Well, consider that for a typical 65-year-old woman, a Mercer-Vanguard model predicts an annual health care expense of (just) $5,200 in 2018. And then there is that interesting report from 2019 (aptly titled “A New Way to Calculate Retirement Health Care Costs”) by T. Rowe Price’s Sudipto Banerjee who suggested then (and presumably would again today) that it may be more practical to look at health care as an annual expense incurred over the 20-30 years you’ll actually incur those expenses, rather than as a lump sum. 

More recently, Banerjee points out another aspect of these large lump sum totals that is easy to overlook—and that’s the impact of “health care shocks”—those really high health care cost increases (say in excess of $25,000) that many worry about, but that don’t usually affect younger retirees.[3]

Confused?

Well, even if you aren’t, you can surely understand why your “average” retirement saver might be.
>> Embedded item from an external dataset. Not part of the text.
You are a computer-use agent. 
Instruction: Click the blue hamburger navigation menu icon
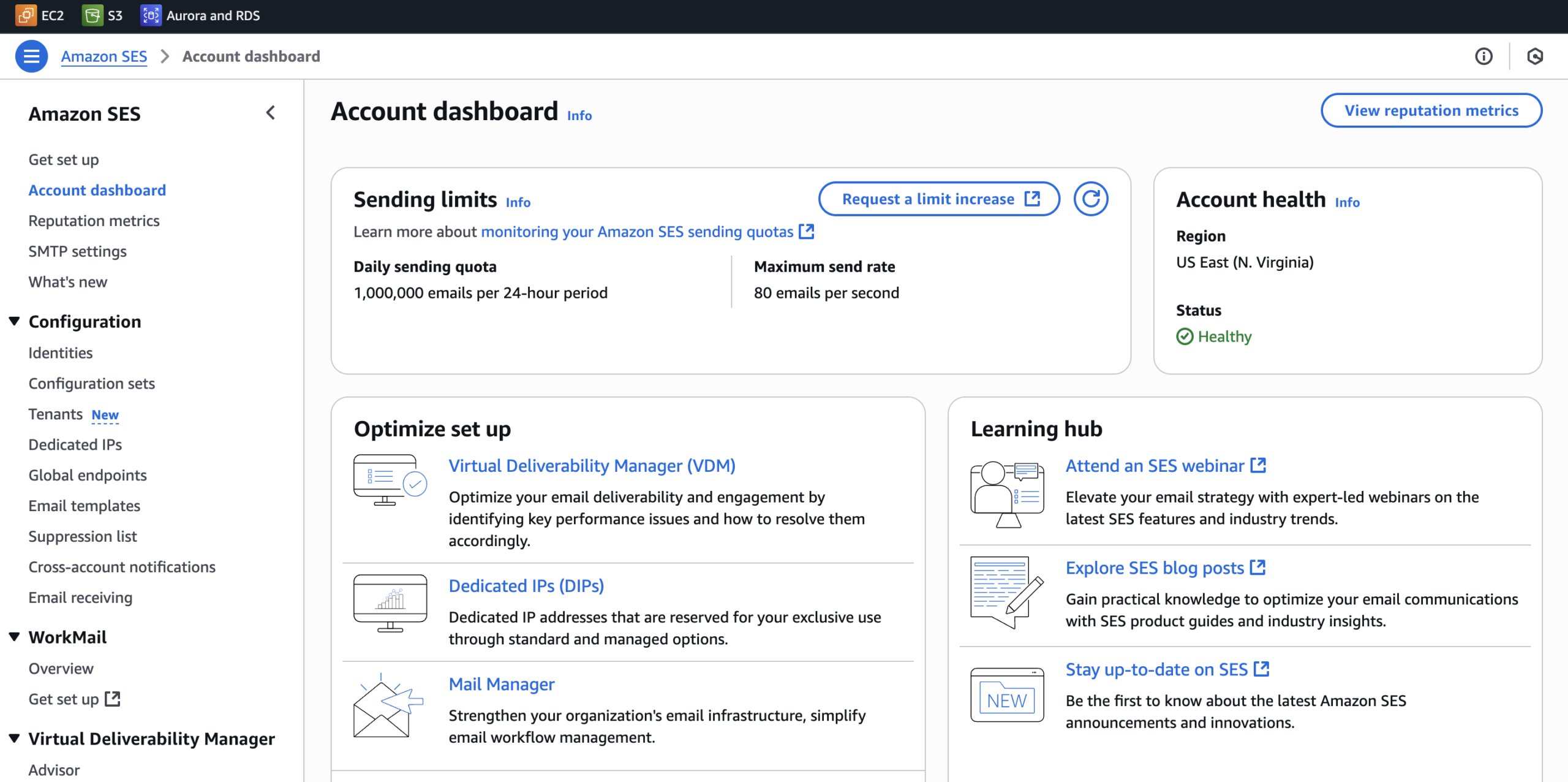pyautogui.click(x=31, y=56)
Worse, my guess is that the only takeaway most would get from all this is the first headline[4]—that they’re going to need more for health care expenses in retirement alone than many have accumulated for the totality of their retirement expenses.
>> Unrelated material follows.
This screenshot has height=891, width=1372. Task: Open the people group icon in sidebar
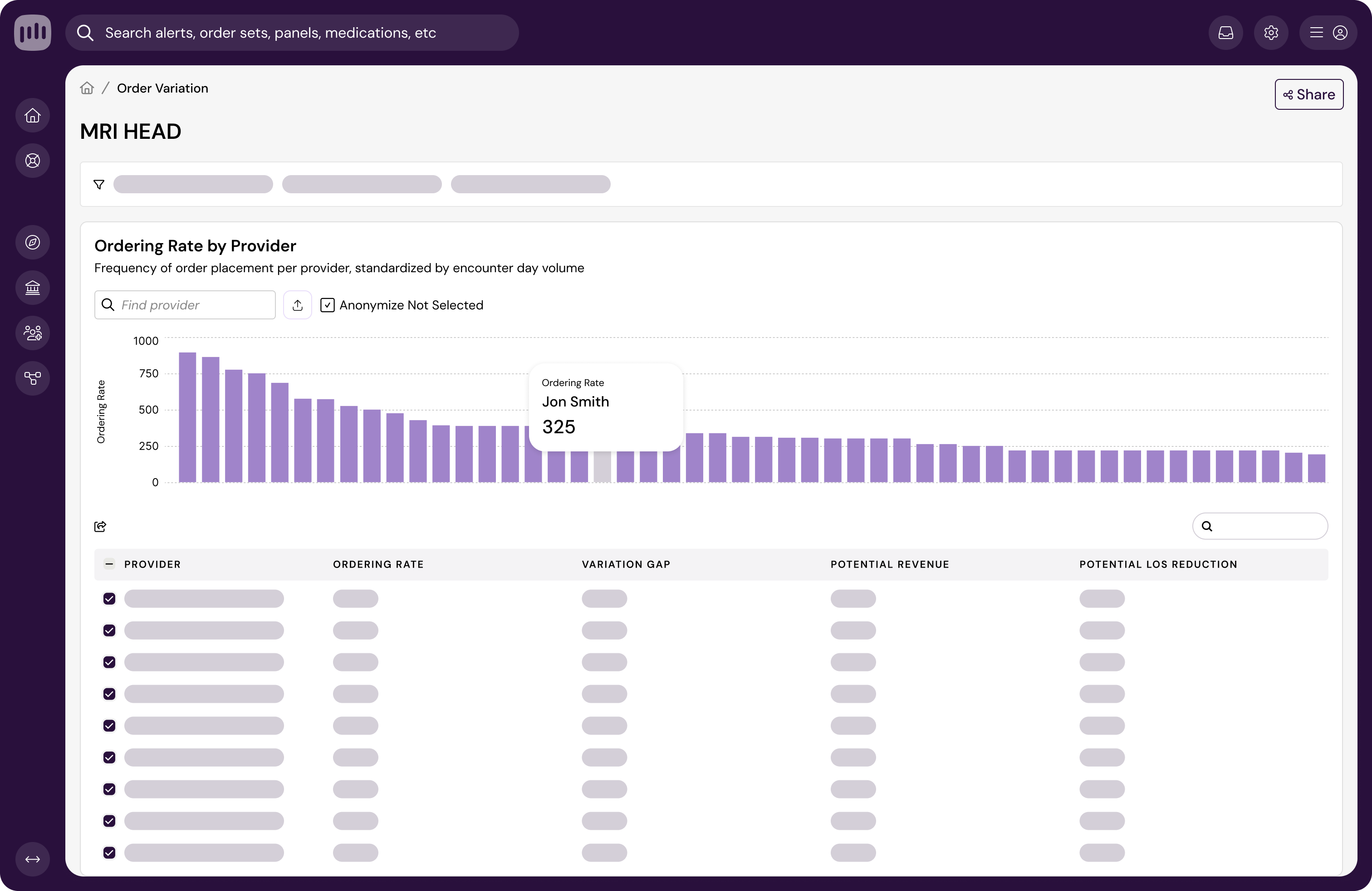tap(33, 333)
Ultimately, these types of projections serve to remind us that health care costs need to be contemplated as a part of retirement expenses—and that, at the extremes, those costs can quickly wipe out funds set aside for living expenses. Little wonder that concerns about the costs of health care in retirement dominate the concerns of those not yet across that threshold. 

But as you’re sharing these headlines with savers—doubtless hoping they’ll take it as a wake-up call, an incentive and an encouragement to plan, and perhaps to save more—we should keep in mind that those attention-grabbing lump sum numbers are, at best, an estimate that attempts to put a framework around a very specific aspect of retirement spending—one that for the vast majority won’t come due all at once, but over decades, one that may well not emerge until much later in retirement, one that may never ever arise in that projected magnitude. 

Bear in mind as well that, however eye-opening or jaw-dropping the headline, presented out of context it might have the opposite effect—discouraging and even disincentivizing the very behaviors we hope to inspire.

Footnotes

[1] For single retirees, the 2021 estimate is $157,000 for women and $143,000 for men.

[2] Fidelity’s estimates above assume both members of the couple are enrolled in traditional Medicare (which between Medicare Part A and Part B covers expenses such as hospital stays, doctor visits and services, physical therapy, lab tests and more), and in Medicare Part D, which covers prescription drugs. Neither includes the potential impact of long-term care costs, though EBRI routinely does in it modelling of retirement savings needs.

[3] Indeed, not only does he write that they are more prevalent among those who reach their 80s and 90s, but that—even then—it’s (only) a very small percentage of people (3.6% of those ages 80-89, and 8.4% for those ages 90-99—however, overall, even for those between ages 90 and 99, less than one-third experienced an increase of more than $2,000, he notes).

[4] To their credit, having gotten your attention with that headline, the press release accompanying it does offer a perspective on how that financial need could be satisfied taking advantage of a health savings account. Ahh, the magic of compounding!